* AIM OF THE EXERCISE: Copy every line in the entries below that contains the word "Where".

* TASK INPUTS:

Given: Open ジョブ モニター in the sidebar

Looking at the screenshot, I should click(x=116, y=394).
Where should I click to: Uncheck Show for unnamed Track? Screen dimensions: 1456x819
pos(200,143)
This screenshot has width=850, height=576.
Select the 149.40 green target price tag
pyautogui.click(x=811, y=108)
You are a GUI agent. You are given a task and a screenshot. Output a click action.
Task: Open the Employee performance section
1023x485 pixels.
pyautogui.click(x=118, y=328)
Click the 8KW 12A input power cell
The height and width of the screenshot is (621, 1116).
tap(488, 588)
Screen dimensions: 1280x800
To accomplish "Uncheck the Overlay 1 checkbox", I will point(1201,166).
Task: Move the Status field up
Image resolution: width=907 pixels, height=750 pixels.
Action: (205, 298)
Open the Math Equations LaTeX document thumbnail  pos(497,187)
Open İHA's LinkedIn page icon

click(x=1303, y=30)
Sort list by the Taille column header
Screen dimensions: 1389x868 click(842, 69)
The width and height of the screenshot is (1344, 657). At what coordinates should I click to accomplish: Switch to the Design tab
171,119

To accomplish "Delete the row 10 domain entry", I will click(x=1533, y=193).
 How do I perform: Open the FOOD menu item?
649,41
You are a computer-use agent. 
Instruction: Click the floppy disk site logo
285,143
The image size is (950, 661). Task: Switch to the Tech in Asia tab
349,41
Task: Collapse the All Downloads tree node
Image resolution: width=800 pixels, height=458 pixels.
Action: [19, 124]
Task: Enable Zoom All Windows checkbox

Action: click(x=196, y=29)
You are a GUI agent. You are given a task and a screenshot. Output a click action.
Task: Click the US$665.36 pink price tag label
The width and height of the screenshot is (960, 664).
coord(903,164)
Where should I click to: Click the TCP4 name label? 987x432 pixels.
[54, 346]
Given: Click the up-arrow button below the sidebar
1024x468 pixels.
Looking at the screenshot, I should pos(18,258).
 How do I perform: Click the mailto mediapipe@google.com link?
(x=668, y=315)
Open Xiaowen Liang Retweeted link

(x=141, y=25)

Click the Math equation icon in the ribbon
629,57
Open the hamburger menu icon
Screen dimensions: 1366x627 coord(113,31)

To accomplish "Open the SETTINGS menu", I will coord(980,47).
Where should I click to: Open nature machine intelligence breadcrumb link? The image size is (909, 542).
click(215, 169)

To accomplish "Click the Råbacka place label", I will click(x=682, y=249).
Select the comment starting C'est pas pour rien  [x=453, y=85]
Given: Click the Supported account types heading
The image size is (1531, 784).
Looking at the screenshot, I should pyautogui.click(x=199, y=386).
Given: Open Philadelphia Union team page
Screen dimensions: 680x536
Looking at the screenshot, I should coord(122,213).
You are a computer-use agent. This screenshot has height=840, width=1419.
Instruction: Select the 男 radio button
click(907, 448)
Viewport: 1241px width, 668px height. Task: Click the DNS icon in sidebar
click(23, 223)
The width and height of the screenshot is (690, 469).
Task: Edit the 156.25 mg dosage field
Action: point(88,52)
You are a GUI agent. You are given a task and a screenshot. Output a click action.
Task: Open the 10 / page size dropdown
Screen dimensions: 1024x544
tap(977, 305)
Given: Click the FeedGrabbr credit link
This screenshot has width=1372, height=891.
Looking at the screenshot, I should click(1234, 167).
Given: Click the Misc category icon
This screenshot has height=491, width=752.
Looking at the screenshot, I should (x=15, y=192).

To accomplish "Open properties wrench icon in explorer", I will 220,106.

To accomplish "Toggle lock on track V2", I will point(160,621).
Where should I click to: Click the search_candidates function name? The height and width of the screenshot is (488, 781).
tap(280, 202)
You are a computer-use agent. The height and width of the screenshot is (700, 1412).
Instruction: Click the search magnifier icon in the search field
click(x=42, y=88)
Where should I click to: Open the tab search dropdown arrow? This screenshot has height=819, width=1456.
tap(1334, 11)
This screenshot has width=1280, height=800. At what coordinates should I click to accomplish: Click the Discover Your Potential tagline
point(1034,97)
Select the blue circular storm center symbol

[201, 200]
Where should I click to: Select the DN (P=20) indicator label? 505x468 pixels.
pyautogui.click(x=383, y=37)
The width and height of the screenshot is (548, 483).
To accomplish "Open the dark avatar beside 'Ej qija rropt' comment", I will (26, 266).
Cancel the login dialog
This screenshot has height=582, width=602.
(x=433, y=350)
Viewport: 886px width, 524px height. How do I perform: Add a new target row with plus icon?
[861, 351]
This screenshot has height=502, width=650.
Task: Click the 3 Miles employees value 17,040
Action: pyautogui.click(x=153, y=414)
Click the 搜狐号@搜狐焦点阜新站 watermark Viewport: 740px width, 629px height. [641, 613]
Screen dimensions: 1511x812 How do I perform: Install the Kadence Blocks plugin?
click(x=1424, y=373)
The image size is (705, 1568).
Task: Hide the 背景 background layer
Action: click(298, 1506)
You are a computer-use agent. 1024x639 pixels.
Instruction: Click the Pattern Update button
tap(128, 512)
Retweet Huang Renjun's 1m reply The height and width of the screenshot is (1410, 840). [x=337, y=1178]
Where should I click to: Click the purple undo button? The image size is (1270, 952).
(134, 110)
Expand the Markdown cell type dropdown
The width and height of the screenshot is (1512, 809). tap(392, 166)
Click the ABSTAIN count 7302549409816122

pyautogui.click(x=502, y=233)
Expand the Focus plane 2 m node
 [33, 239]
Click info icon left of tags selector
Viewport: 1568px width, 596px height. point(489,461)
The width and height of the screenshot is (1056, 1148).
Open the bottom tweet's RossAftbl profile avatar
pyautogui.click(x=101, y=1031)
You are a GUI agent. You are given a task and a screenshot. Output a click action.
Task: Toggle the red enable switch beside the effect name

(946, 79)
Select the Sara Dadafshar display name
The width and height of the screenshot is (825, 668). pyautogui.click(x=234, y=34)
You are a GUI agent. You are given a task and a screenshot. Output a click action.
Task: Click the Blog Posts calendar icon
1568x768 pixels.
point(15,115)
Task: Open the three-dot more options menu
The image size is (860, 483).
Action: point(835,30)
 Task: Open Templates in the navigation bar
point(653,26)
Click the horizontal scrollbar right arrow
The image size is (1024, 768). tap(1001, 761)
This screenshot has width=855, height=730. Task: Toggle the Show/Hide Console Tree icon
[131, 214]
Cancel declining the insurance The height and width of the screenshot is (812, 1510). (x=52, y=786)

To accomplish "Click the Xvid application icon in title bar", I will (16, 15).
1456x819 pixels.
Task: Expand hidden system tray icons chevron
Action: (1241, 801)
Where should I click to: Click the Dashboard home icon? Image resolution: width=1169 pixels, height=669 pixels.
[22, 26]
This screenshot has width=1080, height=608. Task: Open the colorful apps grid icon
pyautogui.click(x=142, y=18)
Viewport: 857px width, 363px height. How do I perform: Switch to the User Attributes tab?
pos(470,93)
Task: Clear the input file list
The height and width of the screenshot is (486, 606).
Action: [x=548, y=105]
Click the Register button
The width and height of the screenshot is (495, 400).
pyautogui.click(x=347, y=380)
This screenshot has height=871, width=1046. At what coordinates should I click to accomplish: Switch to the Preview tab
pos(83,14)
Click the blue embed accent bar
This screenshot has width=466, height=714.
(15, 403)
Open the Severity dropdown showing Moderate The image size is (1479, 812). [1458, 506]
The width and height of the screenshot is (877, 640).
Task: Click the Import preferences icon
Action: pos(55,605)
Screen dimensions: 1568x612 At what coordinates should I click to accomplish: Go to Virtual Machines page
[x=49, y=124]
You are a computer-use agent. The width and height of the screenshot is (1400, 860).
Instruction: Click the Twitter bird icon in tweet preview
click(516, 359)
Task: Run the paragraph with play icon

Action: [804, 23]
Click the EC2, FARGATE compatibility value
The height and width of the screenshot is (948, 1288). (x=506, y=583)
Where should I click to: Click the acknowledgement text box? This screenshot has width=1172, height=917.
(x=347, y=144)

* ANSWER:
Where should I click to: Uncheck Show for unnamed Track? Screen dimensions: 1456x819
Where should I click to: Click the TCP4 name label? 987x432 pixels.
Where should I click to: Open nature machine intelligence breadcrumb link? The image size is (909, 542).
Where should I click to: Click the search_candidates function name? The height and width of the screenshot is (488, 781).
Where should I click to: Open the tab search dropdown arrow? This screenshot has height=819, width=1456.
Where should I click to: Select the DN (P=20) indicator label? 505x468 pixels.
Where should I click to: Click the purple undo button? The image size is (1270, 952).
Where should I click to: Click the Dashboard home icon? Image resolution: width=1169 pixels, height=669 pixels.
Where should I click to: Click the acknowledgement text box? This screenshot has width=1172, height=917.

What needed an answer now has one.